Opinion Article:
The Ministry and Minister of Youths and Sports’ latest response to concerns about the neglect of Gambian youths and the national football team, the Scorpions, regrettably prioritises political deflection over addressing systemic failures. While the Ministry boasts of financial contributions to the Scorpions’ AFCON campaigns, which is their responsibility anyway, it sidesteps the urgent issue of the Scorpion’s three-year exile from home matches and the stagnation of critical infrastructure projects. Below, we dissect the Ministry’s claims and refocus the debate on accountability and action.
1. The Scorpions’ Exile: A National Embarrassment Unaddressed
For three years, the Scorpions have been unable to play a single competitive home match in The Gambia due to the unfinished renovation of the Independence Stadium. This is not merely an inconvenience; it is a national embarrassment. While the Ministry claims the stadium’s remodelling is “soon to be completed,” it has offered no concrete timeline or explanation for the prolonged delay. Blaming past administrations, including my role on the stadium board from 2011–2015, does not absolve the current government of its eight-year tenure since 2017. If the Barrow NPP KERENG KAFFO administration inherited a dilapidated stadium, why has it taken until 2025 and counting to resolve the issue? The Gambian public deserves answers, not excuses.
2. Broken Promises: Mini-Stadiums Launched, Never Delivered
Apart from the Independence Stadium saga, the Minister of Youth and Sports has ceremoniously laid foundation stones for multiple mini stadia across the country for the past 3 years. To date, not one of these projects has been completed. These high-profile launches, accompanied by media fanfare, have become symbols of unfulfilled promises. If the Ministry insists on chastising local councils for inaction, it must first explain its failure to deliver on its pledges. Empty gestures cannot substitute for tangible progress.
3. KMC’s Serrekunda West Mini Stadium Project: Who Sabotaged It?
The Ministry’s criticism of UDP-led councils ignores documented successes. For instance, the Kanifing Municipal Council (KMC), under a UDP Mayor, partnered with Africell to build public parks and initiated the upgrade of Serrekunda West Mini-Stadium to FIFA standards and succeeded in creating eight parks in total, youths of KMC are enjoying these parks. The Serrekunda West Mini-Stadium project was abruptly halted. The critical question is: Who sabotaged it? The Barrow NPP Kereng Kaffo government deliberately withheld subventions to local governments to stifle their development aspirations and, therefore, exposed the troubling pattern of centralising blame while decentralising responsibility.

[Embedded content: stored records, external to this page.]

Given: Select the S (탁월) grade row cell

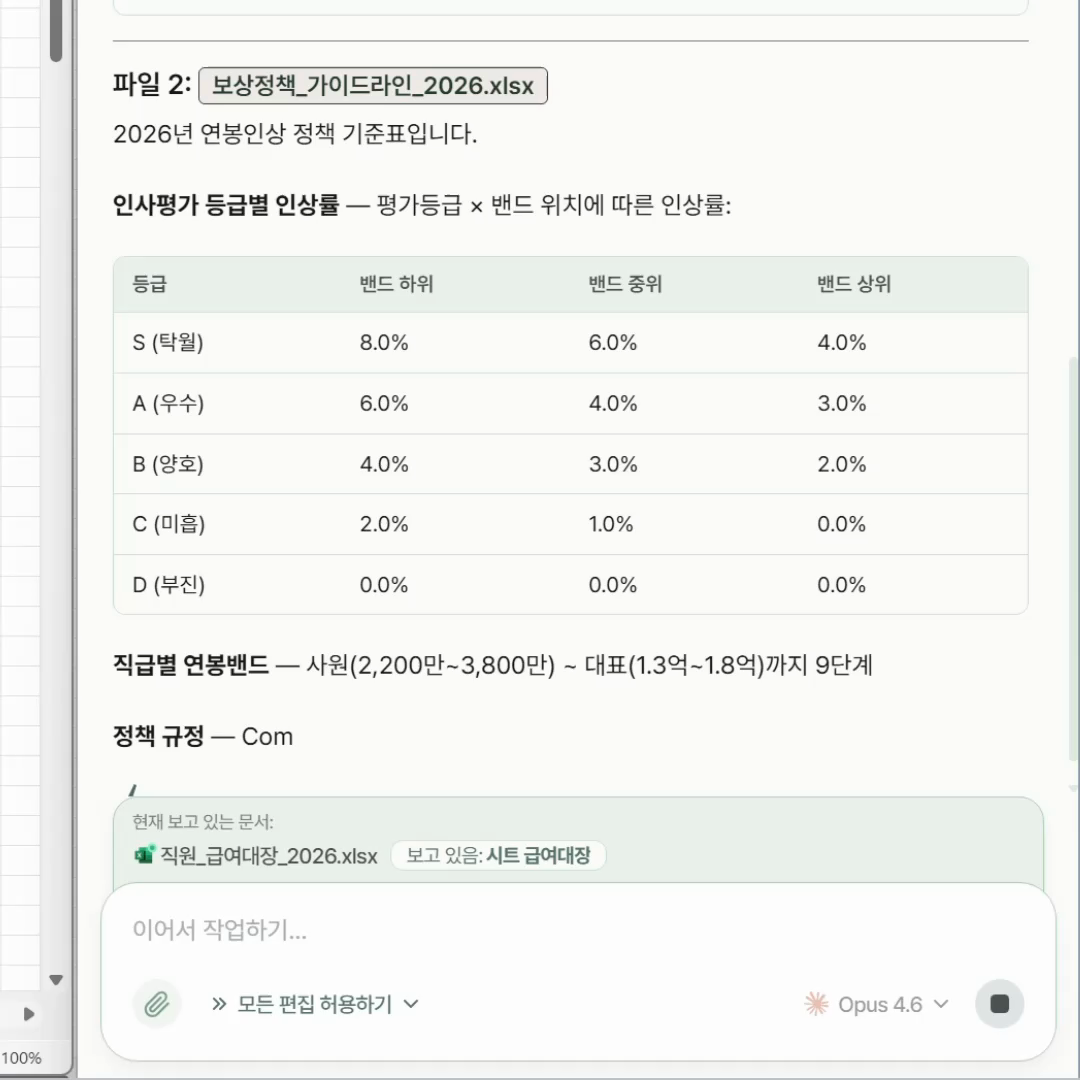Looking at the screenshot, I should pos(168,343).
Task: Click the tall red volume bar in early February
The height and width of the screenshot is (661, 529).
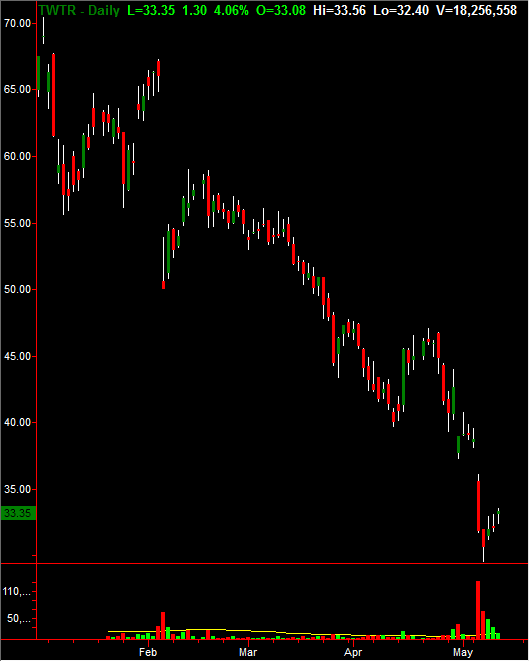Action: tap(163, 626)
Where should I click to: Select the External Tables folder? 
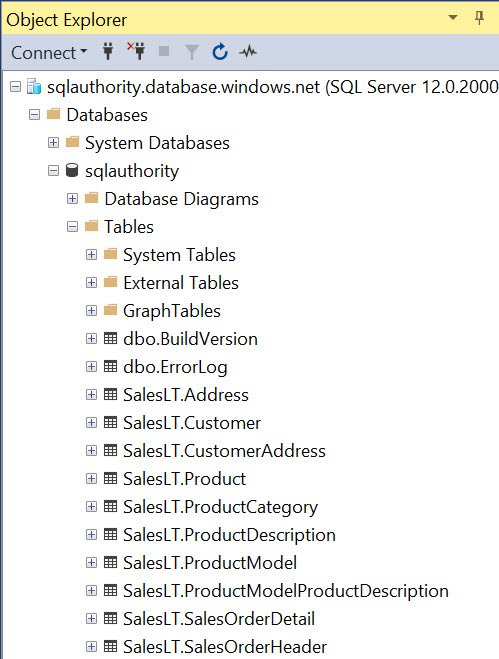[x=181, y=283]
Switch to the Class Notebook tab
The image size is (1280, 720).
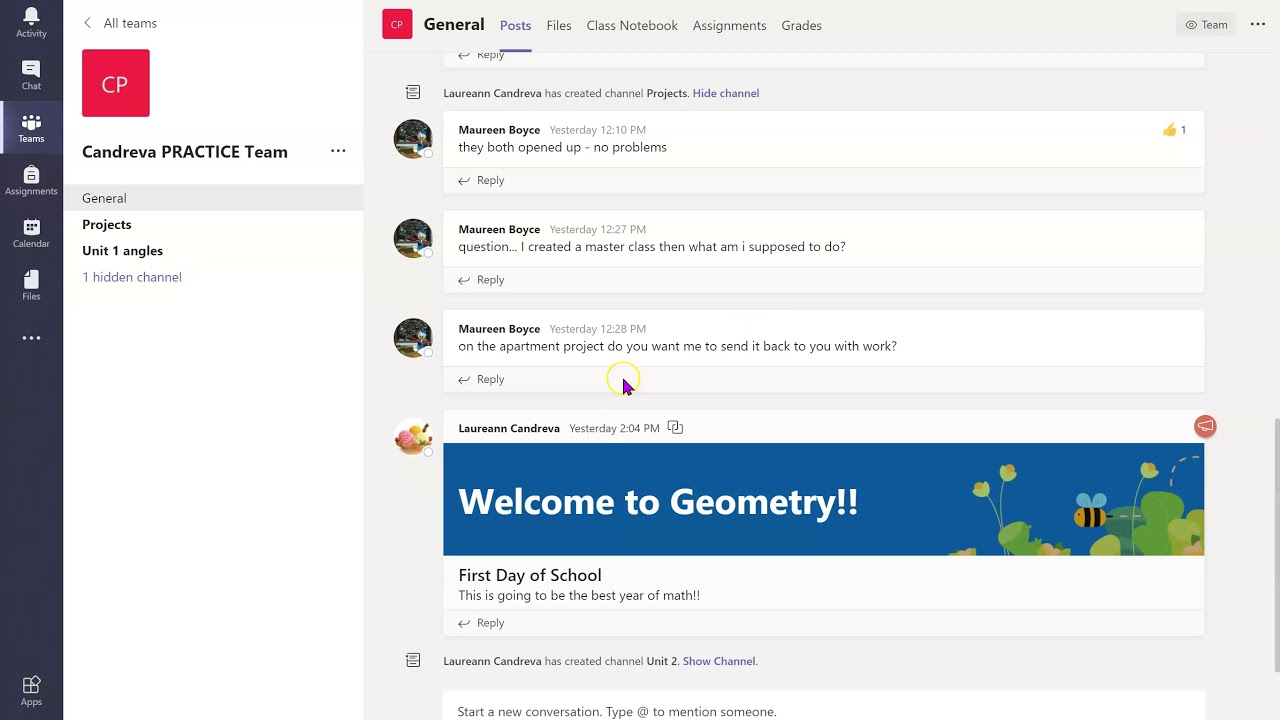(632, 25)
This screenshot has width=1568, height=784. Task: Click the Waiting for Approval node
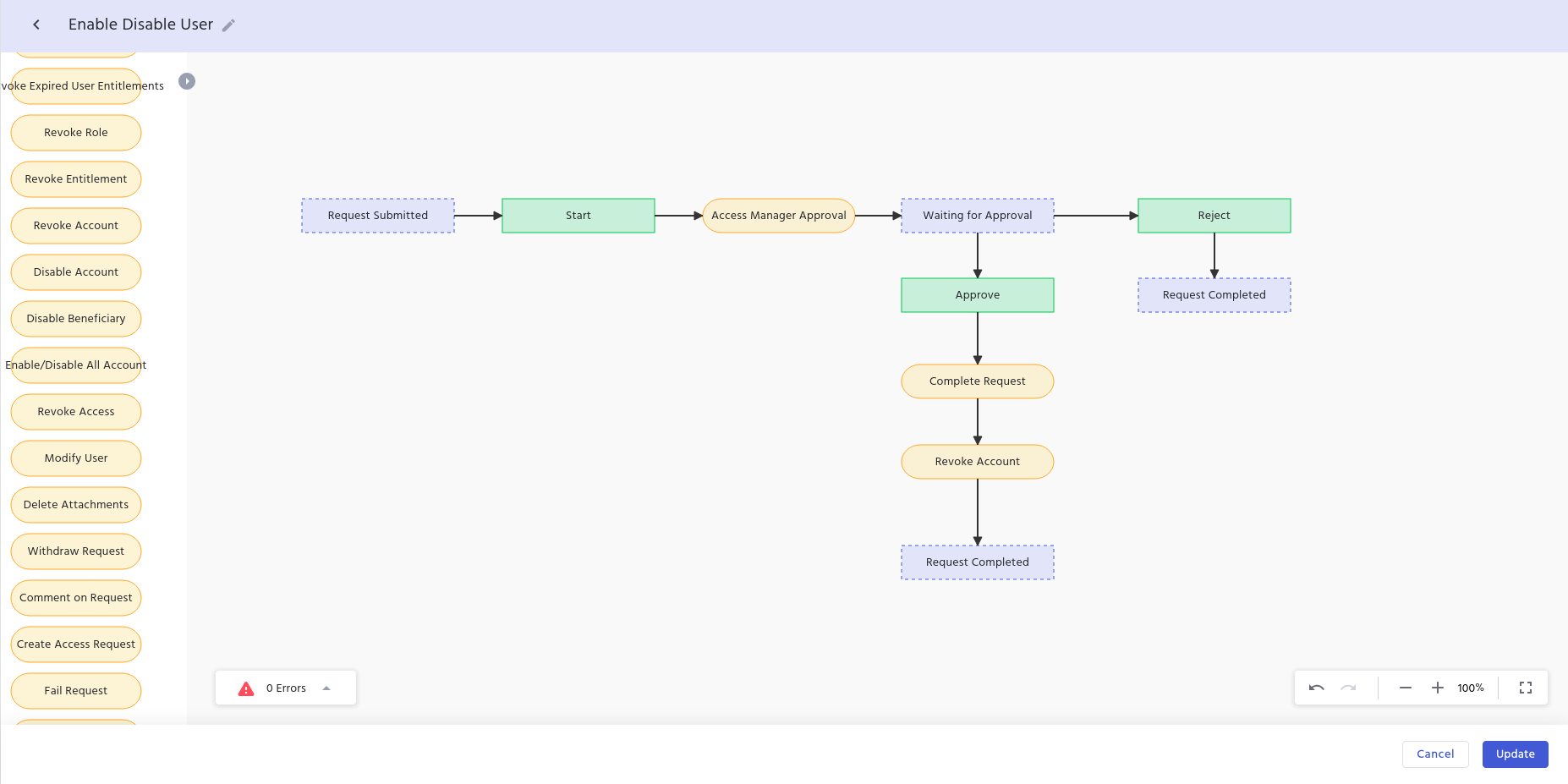coord(977,216)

4. Local vs. Central Government: A Flawed Narrative
The Ministry’s attempt to shift blame to local councils is ironic and disingenuous. While UDP councils like KMC have demonstrated initiative, even amid limited resources, the central government controls the bulk of public funding and oversees national projects like the Independence Stadium. Moreover, CAF and FIFA standards for stadium renovations are mandates that require centralised coordination and budgeting. To suggest that local councils bear equal responsibility for international-standard facilities is misleading. The current UDP-led local governments are doing much better than the NPP KERENG KAFFO government is doing for the youths of this country. What did the Minister of Youths and Sport do for the youths while serving as the APRC Nominated Youth Councillor at KMC from 2008 to 2013? Nada.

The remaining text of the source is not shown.